About this exercise
Copy the entries exactly. Leave nothing out and add nothing.

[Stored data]
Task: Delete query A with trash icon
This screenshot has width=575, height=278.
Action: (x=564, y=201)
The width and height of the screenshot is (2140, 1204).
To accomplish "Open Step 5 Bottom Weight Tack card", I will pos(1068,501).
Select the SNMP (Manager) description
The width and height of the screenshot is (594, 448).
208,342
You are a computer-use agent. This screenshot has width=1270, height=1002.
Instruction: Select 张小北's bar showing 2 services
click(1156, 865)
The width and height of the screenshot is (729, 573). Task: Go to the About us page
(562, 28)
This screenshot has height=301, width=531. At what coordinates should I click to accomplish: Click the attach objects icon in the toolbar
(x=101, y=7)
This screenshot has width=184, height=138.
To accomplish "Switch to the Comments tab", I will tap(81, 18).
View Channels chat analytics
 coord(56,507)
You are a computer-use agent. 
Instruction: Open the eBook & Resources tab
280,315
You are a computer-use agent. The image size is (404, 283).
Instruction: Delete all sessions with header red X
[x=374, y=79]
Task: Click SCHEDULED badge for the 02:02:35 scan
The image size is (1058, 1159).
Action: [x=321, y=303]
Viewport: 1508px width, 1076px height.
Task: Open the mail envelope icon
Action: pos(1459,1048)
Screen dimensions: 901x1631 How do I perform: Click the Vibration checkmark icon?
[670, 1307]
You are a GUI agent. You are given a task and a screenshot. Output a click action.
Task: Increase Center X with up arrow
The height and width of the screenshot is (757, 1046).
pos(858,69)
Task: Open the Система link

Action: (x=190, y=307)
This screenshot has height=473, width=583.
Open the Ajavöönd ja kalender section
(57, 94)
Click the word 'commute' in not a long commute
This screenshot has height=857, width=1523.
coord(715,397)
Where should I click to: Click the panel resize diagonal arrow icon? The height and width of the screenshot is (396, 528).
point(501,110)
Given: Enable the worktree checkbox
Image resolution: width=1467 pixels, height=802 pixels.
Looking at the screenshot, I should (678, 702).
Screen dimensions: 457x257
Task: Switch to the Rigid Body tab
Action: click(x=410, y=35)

Your solution
Task: Delete query A with trash icon
This screenshot has width=575, height=278.
Action: (x=564, y=201)
The width and height of the screenshot is (2140, 1204).
To accomplish "Open Step 5 Bottom Weight Tack card", I will pos(1068,501).
Select the SNMP (Manager) description
The width and height of the screenshot is (594, 448).
208,342
You are a computer-use agent. This screenshot has width=1270, height=1002.
Instruction: Select 张小北's bar showing 2 services
click(1156, 865)
The width and height of the screenshot is (729, 573). Task: Go to the About us page
(562, 28)
This screenshot has height=301, width=531. At what coordinates should I click to accomplish: Click the attach objects icon in the toolbar
(x=101, y=7)
This screenshot has width=184, height=138.
To accomplish "Switch to the Comments tab", I will tap(81, 18).
View Channels chat analytics
 coord(56,507)
You are a computer-use agent. 
Instruction: Open the eBook & Resources tab
280,315
You are a computer-use agent. The image size is (404, 283).
Instruction: Delete all sessions with header red X
[x=374, y=79]
Task: Click SCHEDULED badge for the 02:02:35 scan
The image size is (1058, 1159).
Action: [x=321, y=303]
Viewport: 1508px width, 1076px height.
Task: Open the mail envelope icon
Action: pos(1459,1048)
Screen dimensions: 901x1631 How do I perform: Click the Vibration checkmark icon?
[670, 1307]
You are a GUI agent. You are given a task and a screenshot. Output a click action.
Task: Increase Center X with up arrow
The height and width of the screenshot is (757, 1046).
pos(858,69)
Task: Open the Система link

Action: (x=190, y=307)
This screenshot has height=473, width=583.
Open the Ajavöönd ja kalender section
(57, 94)
Click the word 'commute' in not a long commute
This screenshot has height=857, width=1523.
coord(715,397)
Where should I click to: Click the panel resize diagonal arrow icon? The height and width of the screenshot is (396, 528).
point(501,110)
Given: Enable the worktree checkbox
Image resolution: width=1467 pixels, height=802 pixels.
Looking at the screenshot, I should (678, 702).
Screen dimensions: 457x257
Task: Switch to the Rigid Body tab
Action: click(x=410, y=35)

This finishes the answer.